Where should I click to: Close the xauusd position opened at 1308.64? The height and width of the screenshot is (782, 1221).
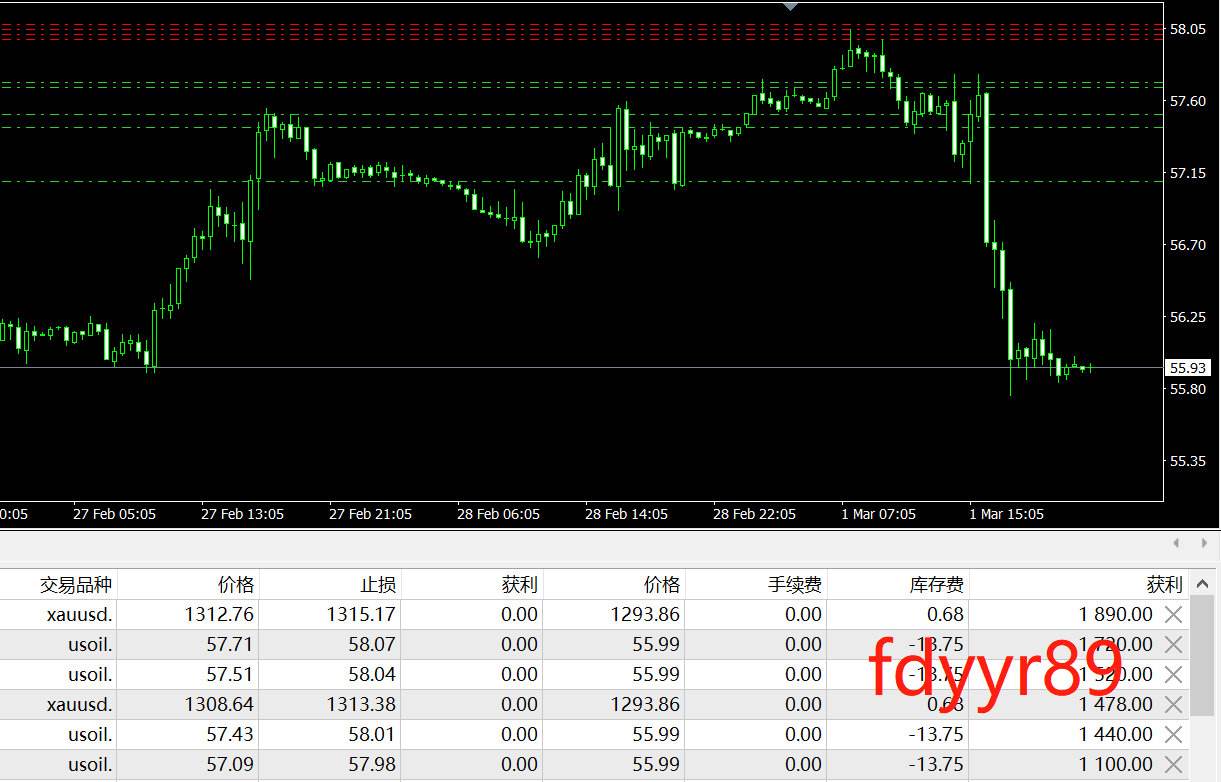(x=1173, y=704)
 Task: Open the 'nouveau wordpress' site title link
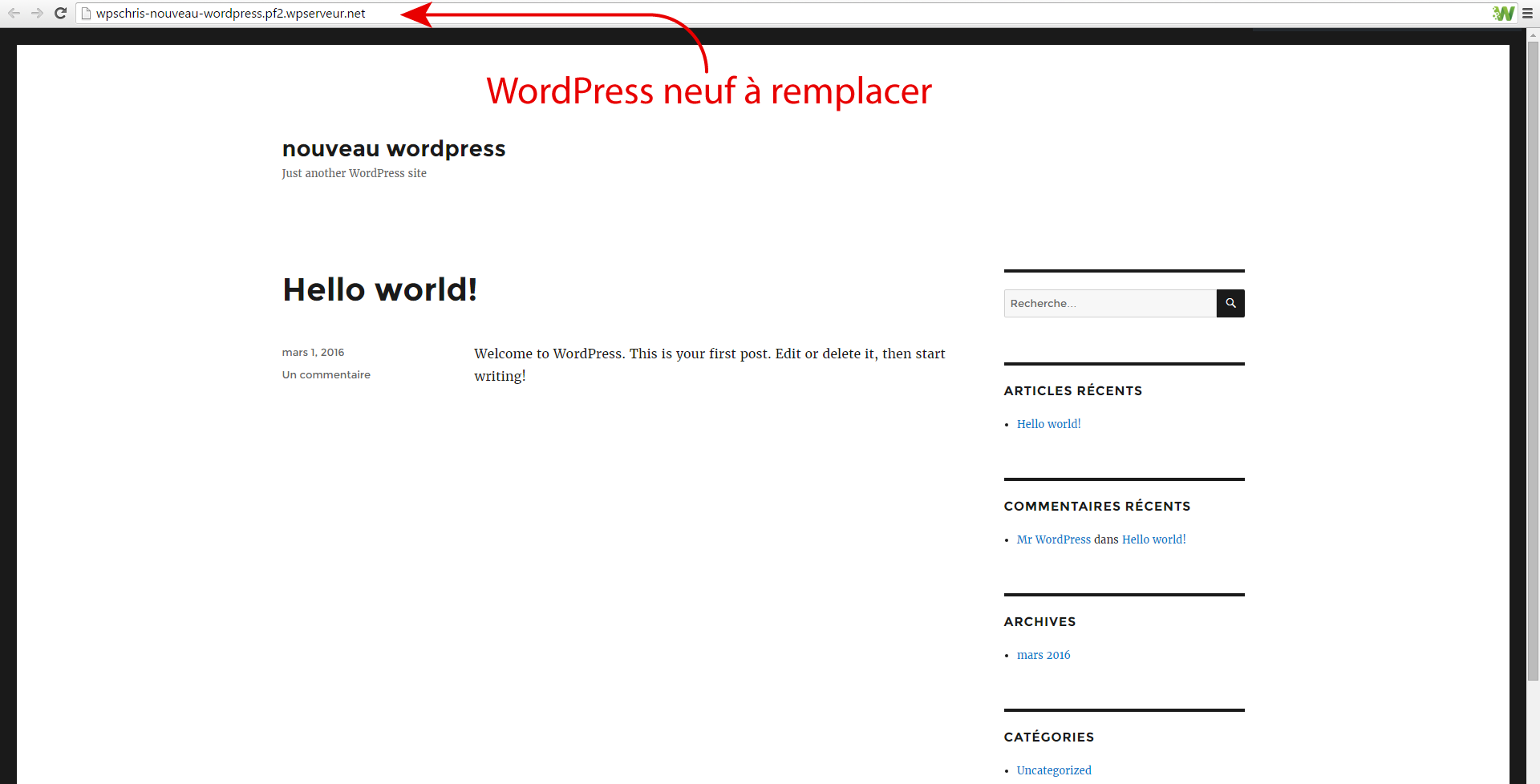[393, 149]
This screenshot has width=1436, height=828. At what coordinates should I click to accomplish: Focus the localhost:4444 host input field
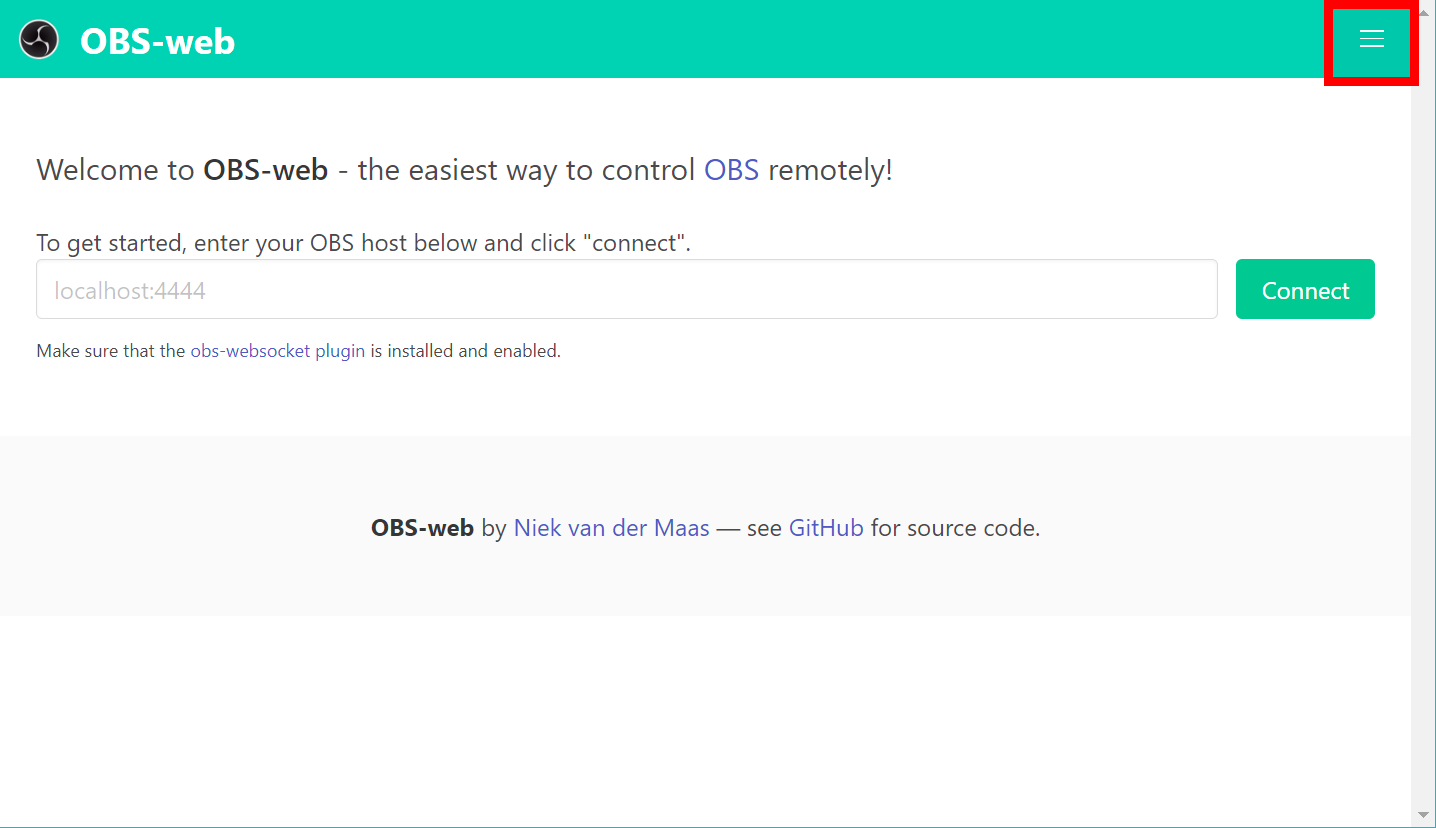point(626,290)
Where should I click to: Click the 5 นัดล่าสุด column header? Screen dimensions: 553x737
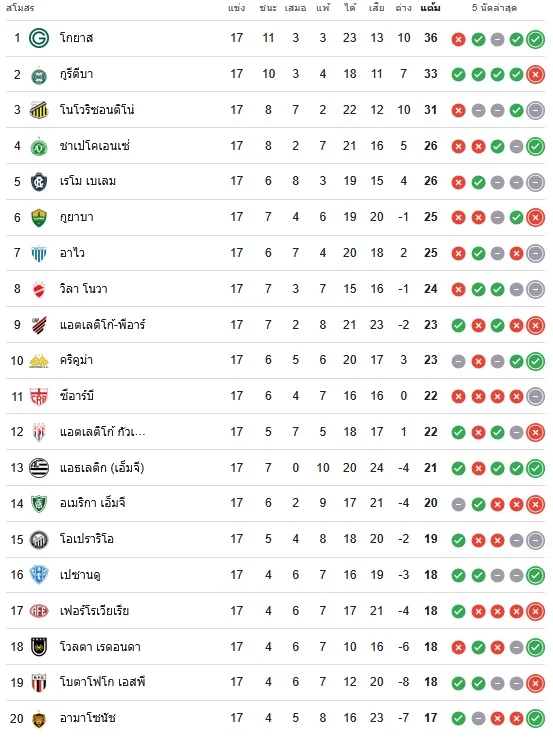click(x=494, y=8)
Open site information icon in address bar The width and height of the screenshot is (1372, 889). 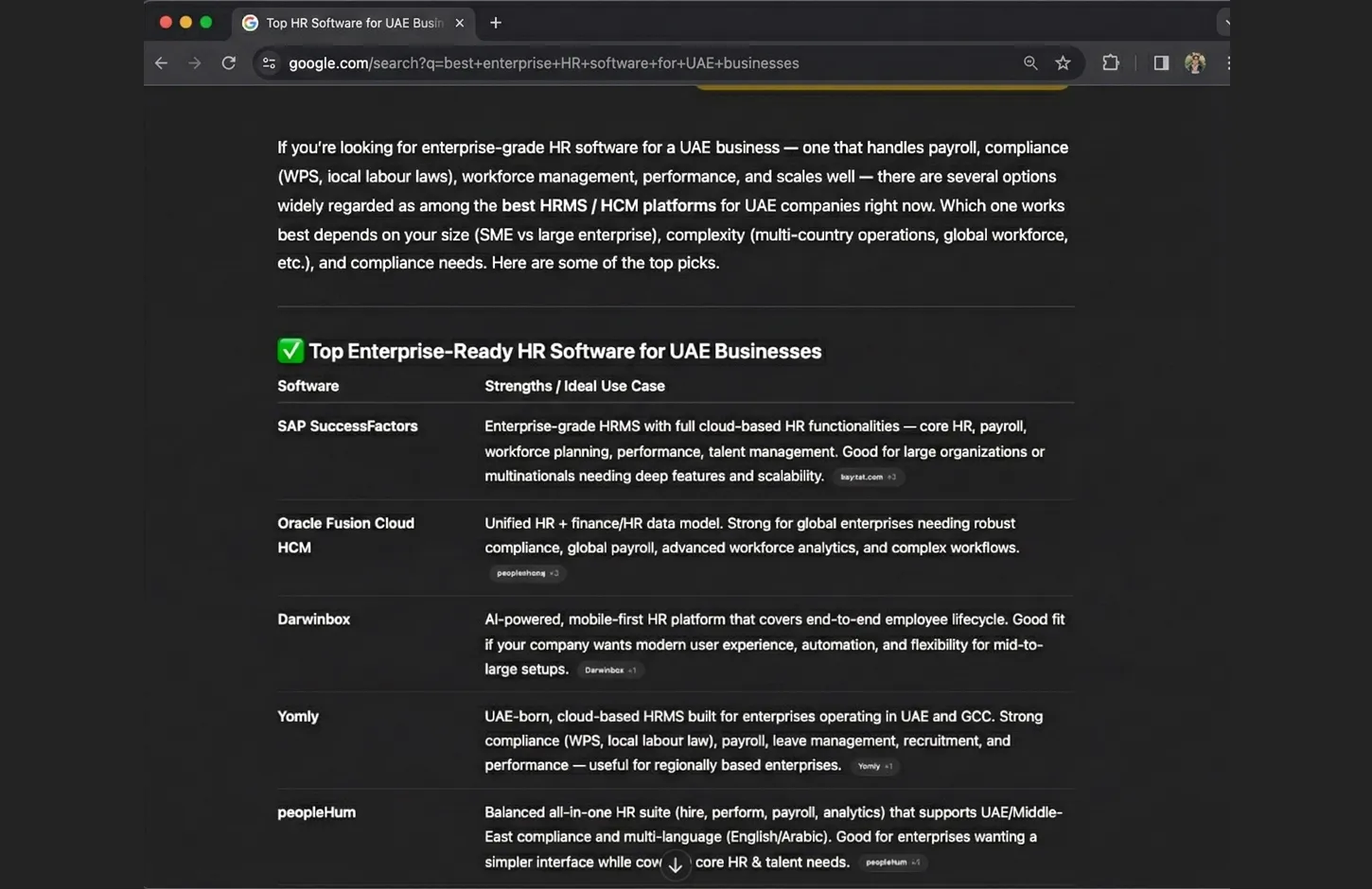[x=270, y=63]
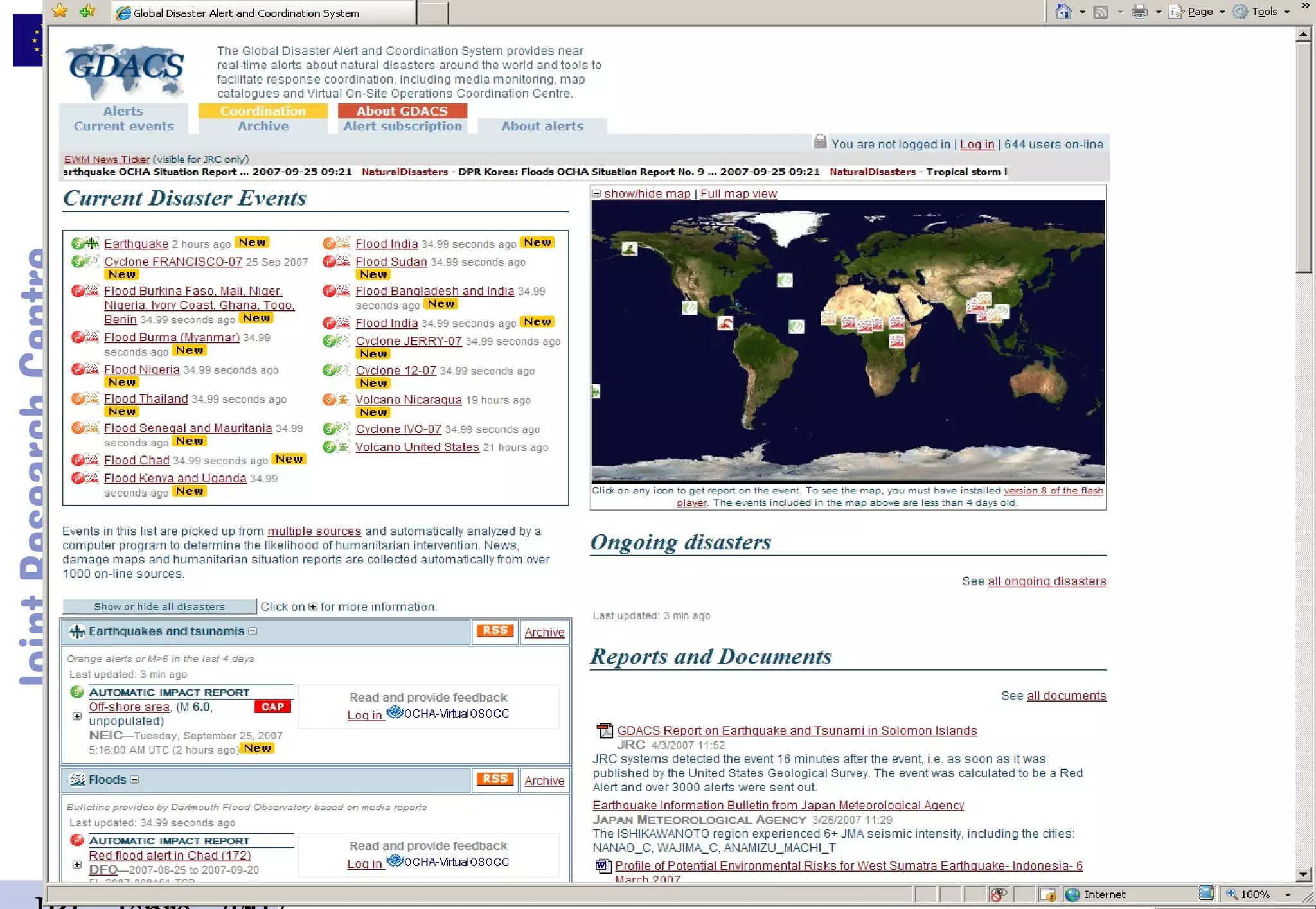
──────────────────────────────
*Tarefa proposta*
Reescreva, por favor, o trecho que começa na linha que contém "This screenshot has" e termina na linha que contém "click(x=494, y=8)", substituindo "column header" por "table header" e mantendo todo o resto igual. Deixe as imagens fora da resposta.

*Resposta redigida*
This screenshot has width=1436, height=828. At what coordinates should I click to accomplish: Focus the localhost:4444 host input field
point(626,290)
Where should I click to: Click the 5 นัดล่าสุด table header? Screen dimensions: 553x737
click(x=494, y=8)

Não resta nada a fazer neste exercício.